Exercise: Starting with the line that has "[http://cherieo.bandcamp.com/] (73, 631)" in the records below and stopping after the line that has "March 2026 (362, 1018)", output every line exactly and nothing else; skip pictures.

The input Start Marker

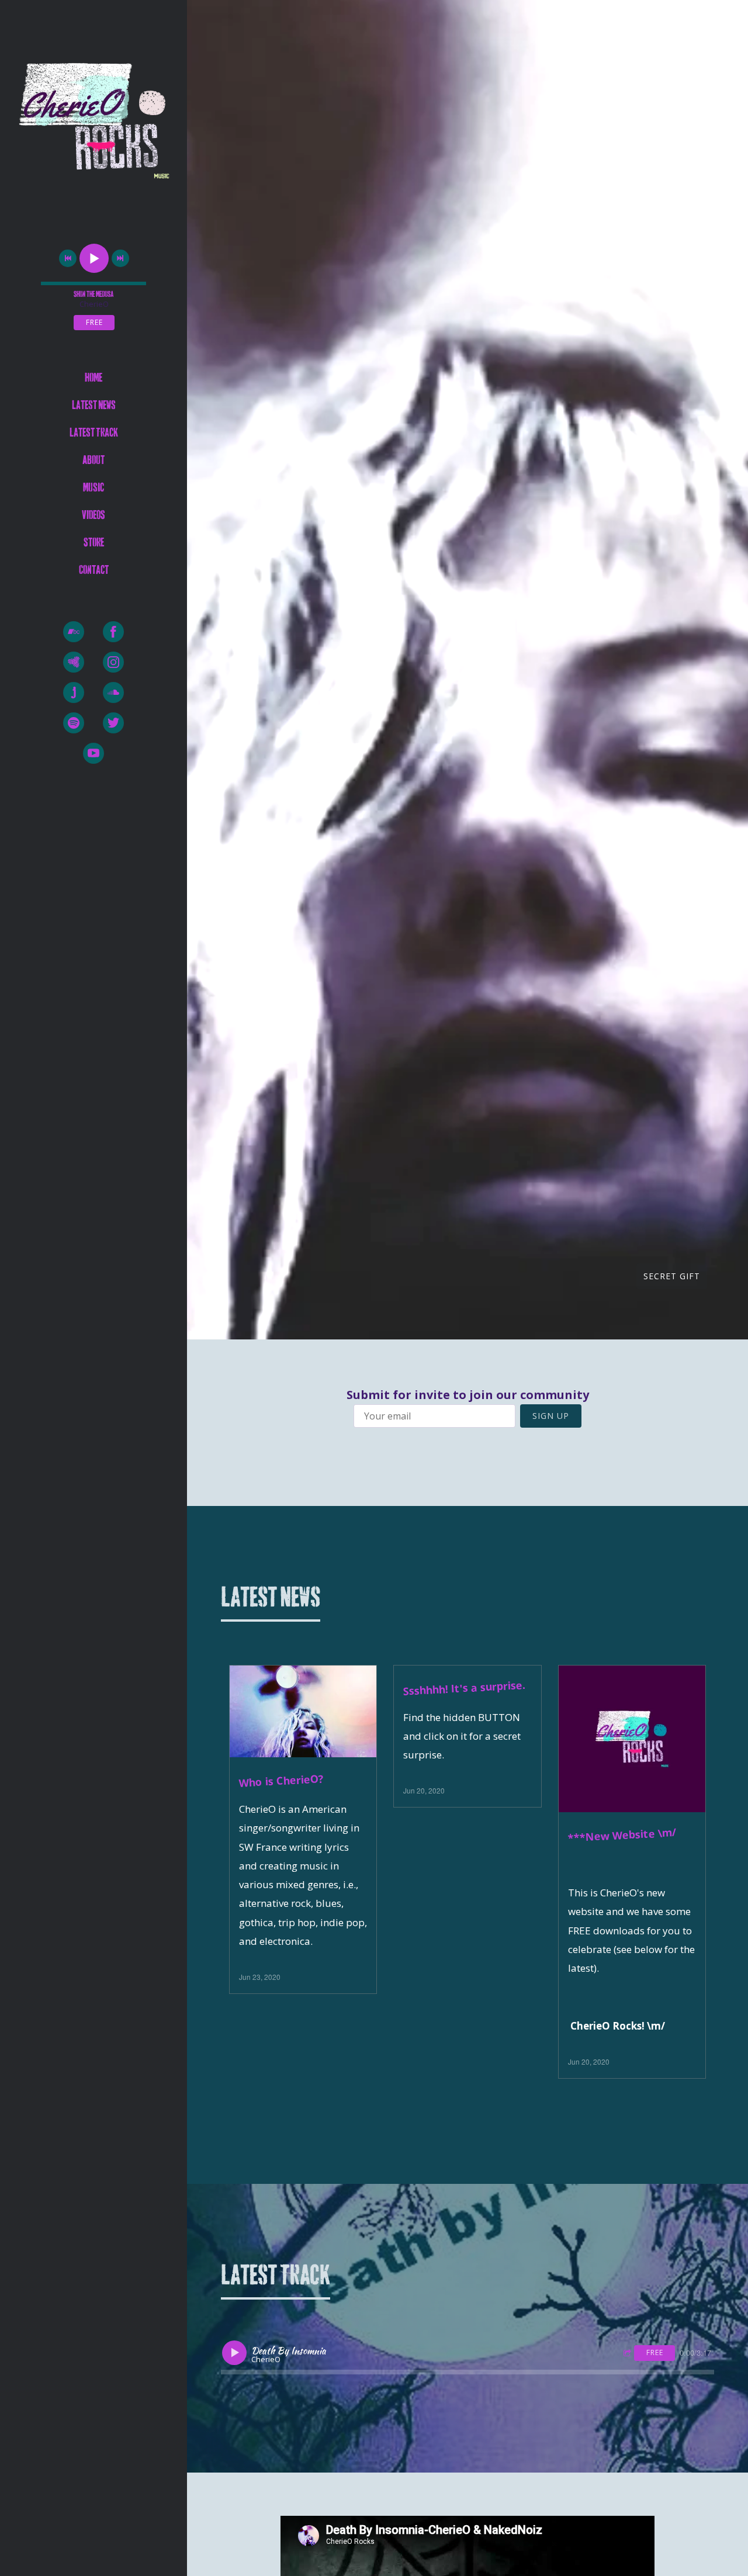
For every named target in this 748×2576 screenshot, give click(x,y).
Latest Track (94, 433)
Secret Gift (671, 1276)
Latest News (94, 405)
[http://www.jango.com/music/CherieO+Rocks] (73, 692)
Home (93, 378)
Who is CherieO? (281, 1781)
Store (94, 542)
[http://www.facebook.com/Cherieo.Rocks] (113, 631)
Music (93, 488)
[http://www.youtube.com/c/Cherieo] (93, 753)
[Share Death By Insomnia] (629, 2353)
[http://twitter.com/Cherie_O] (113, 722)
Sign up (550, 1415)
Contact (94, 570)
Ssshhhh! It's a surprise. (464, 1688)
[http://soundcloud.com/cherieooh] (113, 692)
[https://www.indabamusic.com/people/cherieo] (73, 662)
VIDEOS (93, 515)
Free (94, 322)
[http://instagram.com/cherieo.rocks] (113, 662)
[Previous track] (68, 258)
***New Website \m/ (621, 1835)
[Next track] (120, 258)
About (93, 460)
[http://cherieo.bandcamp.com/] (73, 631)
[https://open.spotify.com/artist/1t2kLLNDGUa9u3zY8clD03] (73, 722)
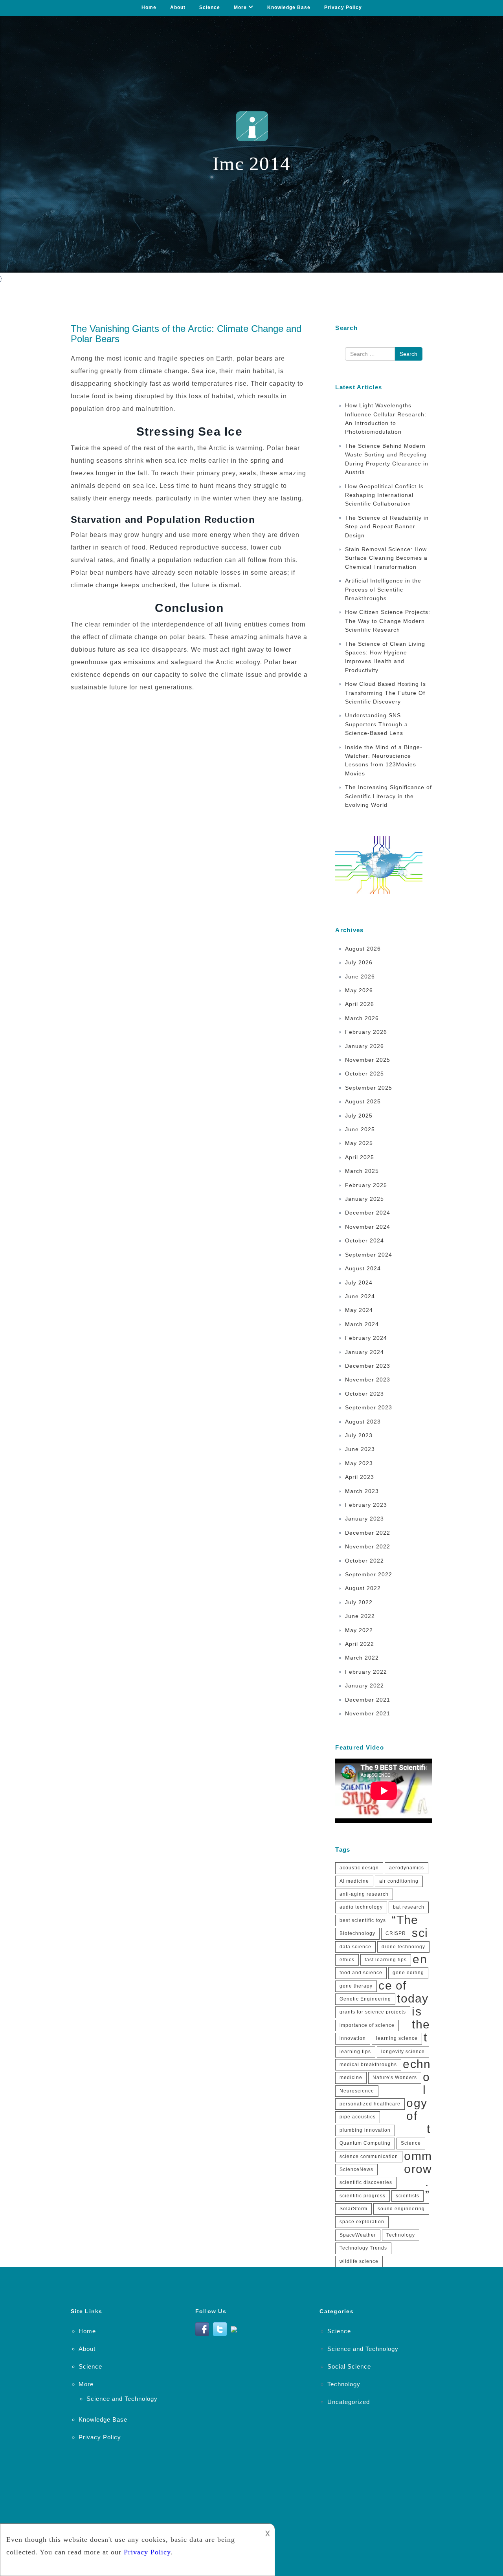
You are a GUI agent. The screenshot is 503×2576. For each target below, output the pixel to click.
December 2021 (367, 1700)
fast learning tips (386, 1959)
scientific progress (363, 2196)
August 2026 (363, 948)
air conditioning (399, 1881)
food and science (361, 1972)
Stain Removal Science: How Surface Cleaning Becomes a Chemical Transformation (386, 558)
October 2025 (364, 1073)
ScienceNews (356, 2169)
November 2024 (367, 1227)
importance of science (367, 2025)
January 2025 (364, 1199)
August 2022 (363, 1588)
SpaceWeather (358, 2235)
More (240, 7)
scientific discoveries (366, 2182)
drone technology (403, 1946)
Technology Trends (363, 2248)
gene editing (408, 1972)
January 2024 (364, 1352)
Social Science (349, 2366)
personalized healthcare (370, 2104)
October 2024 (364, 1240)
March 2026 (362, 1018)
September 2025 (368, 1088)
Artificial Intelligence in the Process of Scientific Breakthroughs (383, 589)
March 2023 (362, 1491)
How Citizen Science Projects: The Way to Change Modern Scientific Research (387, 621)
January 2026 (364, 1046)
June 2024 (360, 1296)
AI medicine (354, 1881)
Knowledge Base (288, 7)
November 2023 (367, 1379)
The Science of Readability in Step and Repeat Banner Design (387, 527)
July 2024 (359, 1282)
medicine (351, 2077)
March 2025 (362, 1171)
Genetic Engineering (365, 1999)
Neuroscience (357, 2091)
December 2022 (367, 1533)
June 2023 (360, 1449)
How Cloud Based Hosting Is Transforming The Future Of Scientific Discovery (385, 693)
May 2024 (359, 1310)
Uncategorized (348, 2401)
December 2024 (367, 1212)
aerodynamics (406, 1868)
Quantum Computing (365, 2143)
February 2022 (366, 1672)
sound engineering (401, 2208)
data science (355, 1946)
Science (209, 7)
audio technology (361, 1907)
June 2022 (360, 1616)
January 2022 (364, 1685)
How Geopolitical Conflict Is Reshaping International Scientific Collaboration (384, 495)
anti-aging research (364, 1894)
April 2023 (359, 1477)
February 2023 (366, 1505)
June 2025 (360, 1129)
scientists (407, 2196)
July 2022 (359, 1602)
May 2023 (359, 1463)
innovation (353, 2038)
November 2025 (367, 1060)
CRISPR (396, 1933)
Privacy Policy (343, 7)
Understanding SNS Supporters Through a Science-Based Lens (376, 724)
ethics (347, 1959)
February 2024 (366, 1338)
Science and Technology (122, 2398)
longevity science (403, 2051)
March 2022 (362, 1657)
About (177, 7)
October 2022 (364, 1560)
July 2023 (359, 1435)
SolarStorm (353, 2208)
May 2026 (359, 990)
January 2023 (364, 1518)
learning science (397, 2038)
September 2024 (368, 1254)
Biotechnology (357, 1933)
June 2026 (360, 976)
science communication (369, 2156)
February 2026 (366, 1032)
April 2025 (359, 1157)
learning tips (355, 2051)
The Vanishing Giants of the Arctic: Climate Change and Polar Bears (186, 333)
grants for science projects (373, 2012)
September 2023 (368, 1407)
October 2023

The input End Marker
The input Start Marker

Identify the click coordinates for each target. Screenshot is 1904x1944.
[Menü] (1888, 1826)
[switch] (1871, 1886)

The input End Marker

Output for this task:
[http://cherieo.bandcamp.com/] (73, 631)
[https://open.spotify.com/artist/1t2kLLNDGUa9u3zY8clD03] (73, 722)
You are a GUI agent. The screenshot is 503×2576. For each target below, output the pixel to click.
December 2021 (367, 1700)
fast learning tips (386, 1959)
scientific progress (363, 2196)
August 2026 (363, 948)
air conditioning (399, 1881)
food and science (361, 1972)
Stain Removal Science: How Surface Cleaning Becomes a Chemical Transformation (386, 558)
October 2025 (364, 1073)
ScienceNews (356, 2169)
November 2024 (367, 1227)
importance of science (367, 2025)
January 2025 (364, 1199)
August 2022 (363, 1588)
SpaceWeather (358, 2235)
More (240, 7)
scientific discoveries (366, 2182)
drone technology (403, 1946)
Technology Trends (363, 2248)
gene editing (408, 1972)
January 2024 (364, 1352)
Social Science (349, 2366)
personalized healthcare (370, 2104)
October 2024 (364, 1240)
March 2026 (362, 1018)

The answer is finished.